Twelve years, three presidencies, and two constitutional referendums later, Egypt is reviving the efforts that started in 2010. However, religious discourse existing in debates decades ago still lingers, particularly in today’s public spheres of social media.
Actress Elham Shahin took to social media to share her plans to donate her organs upon her death. Buried beneath the algorithmically prioritized verified comments, social media users criticized the actress for her public announcement.
“You do not own your organs to give them away. It belongs to our Creator [God],” reads one comment, mirroring Al-Sharawi’s speech in 1997.
Amr Adeeb, an Egyptian media personality, took to his talk show, Al-Hekaya (The Story), to express his exasperation over the religious debates arising from the news of Egypt’s planned transplant center.
“I can’t believe we are debating whether this is sinful or permitted while other large Islamic countries have legalized the matter years ago,” stated Adeeb.
Regionally, Egypt lags behind the likes of Saudi Arabia, Oman, Qatar, Bahrain, and Kuwait, who established transplant centers decades ago. The United Arab Emirates was the latest Arab state to join the list, legalizing the medical procedure in 2016.
While the religious debate continues to exist, the issues arising from informal organ transplants – primarily trafficking and loss of lives – only continue to increase.
A case study conducted in 2016 by the British Journal of Criminology noted an increase in human organ trafficking in Egypt, with criminal sanctions and existing laws inadequate to address the growing problem.
Egypt’s underground organ market, manifested due to insufficient government regulations and rising demand in buyers from neighboring countries, was a blight on the country’s medical practice, according to the study’s data.
Unethical medics would smuggle organs of deceased patients out of hospitals. Other victims had their organs taken alive, experiencing kidnapping, forced surgery, and waking with a kidney scar.
Asha, a struggling Sudanese mother residing in Egypt, and a victim of organ trafficking, retold her trauma to The Guardian in 2019.
“I know it was Alexandria because I could see the [sea] from the taxi. Then I was in a room with medical equipment, but this is all I can tell you. They locked me in the room and told me to think of my children,” explained Asha.

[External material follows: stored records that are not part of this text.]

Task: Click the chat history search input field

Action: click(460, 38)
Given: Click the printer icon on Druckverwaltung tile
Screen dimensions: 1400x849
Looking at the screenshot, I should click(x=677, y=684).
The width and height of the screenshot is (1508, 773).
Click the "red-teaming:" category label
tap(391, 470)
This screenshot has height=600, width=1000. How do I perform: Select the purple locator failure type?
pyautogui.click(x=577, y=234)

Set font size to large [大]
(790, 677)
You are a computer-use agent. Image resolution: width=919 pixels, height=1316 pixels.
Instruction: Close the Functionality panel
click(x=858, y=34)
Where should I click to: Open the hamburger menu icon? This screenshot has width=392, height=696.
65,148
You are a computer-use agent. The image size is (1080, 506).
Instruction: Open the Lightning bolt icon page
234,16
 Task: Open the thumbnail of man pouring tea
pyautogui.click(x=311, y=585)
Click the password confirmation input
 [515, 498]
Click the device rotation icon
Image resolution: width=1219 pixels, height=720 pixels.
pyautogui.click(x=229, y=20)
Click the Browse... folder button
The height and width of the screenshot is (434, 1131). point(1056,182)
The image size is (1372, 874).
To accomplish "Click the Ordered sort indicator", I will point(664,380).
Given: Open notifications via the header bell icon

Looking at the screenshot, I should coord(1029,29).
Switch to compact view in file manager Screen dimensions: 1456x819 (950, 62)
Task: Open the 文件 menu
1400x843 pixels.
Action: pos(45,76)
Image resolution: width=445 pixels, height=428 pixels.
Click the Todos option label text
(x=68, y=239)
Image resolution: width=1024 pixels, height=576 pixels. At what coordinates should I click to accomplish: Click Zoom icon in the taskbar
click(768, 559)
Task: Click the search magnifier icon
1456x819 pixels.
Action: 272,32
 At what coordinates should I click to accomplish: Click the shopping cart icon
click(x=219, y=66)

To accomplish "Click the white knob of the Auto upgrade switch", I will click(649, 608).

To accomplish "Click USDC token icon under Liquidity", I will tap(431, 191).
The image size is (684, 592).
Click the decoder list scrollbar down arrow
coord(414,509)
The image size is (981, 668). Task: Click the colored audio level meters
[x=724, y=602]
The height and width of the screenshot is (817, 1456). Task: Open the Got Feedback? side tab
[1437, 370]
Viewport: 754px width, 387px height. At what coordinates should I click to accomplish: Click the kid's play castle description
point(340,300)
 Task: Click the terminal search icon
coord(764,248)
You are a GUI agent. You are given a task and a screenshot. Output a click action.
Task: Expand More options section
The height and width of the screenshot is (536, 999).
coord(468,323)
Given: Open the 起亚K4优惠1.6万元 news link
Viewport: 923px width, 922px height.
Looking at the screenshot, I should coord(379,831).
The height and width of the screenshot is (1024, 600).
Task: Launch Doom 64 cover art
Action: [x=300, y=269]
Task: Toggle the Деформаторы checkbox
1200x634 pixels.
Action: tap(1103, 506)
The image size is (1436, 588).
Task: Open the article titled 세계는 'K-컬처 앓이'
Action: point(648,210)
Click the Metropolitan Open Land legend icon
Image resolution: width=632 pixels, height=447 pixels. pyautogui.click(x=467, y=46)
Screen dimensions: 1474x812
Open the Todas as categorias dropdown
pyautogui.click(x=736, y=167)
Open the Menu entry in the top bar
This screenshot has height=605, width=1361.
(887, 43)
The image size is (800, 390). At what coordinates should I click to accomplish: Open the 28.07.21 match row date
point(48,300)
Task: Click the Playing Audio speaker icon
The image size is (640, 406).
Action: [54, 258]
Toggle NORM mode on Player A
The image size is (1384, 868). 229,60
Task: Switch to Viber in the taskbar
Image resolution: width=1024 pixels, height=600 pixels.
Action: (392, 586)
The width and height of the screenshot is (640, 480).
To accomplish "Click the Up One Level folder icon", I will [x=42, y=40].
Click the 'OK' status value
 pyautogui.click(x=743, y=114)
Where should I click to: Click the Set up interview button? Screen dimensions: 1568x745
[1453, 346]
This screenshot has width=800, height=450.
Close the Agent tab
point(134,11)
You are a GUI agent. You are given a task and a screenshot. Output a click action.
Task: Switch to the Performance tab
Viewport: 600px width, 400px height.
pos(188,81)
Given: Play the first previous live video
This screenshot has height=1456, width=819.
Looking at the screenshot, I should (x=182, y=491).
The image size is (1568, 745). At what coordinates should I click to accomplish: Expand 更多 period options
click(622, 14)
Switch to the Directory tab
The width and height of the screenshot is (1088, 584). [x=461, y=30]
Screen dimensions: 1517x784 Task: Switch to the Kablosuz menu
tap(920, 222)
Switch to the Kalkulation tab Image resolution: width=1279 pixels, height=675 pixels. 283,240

The recruiters had initially promised her labor in Europe, later revealing that they plan to make her donate her organs for EGP17,000 (USD 2,000 at the time). If she did not comply, her kidney would be taken by force.
What is next for Egypt is the country’s plans to develop an electronic registry that records and waitlists patients in need of organ transplants, edging the country closer to a reality of ethical and legal organ transplants – one that does not require black market ventures.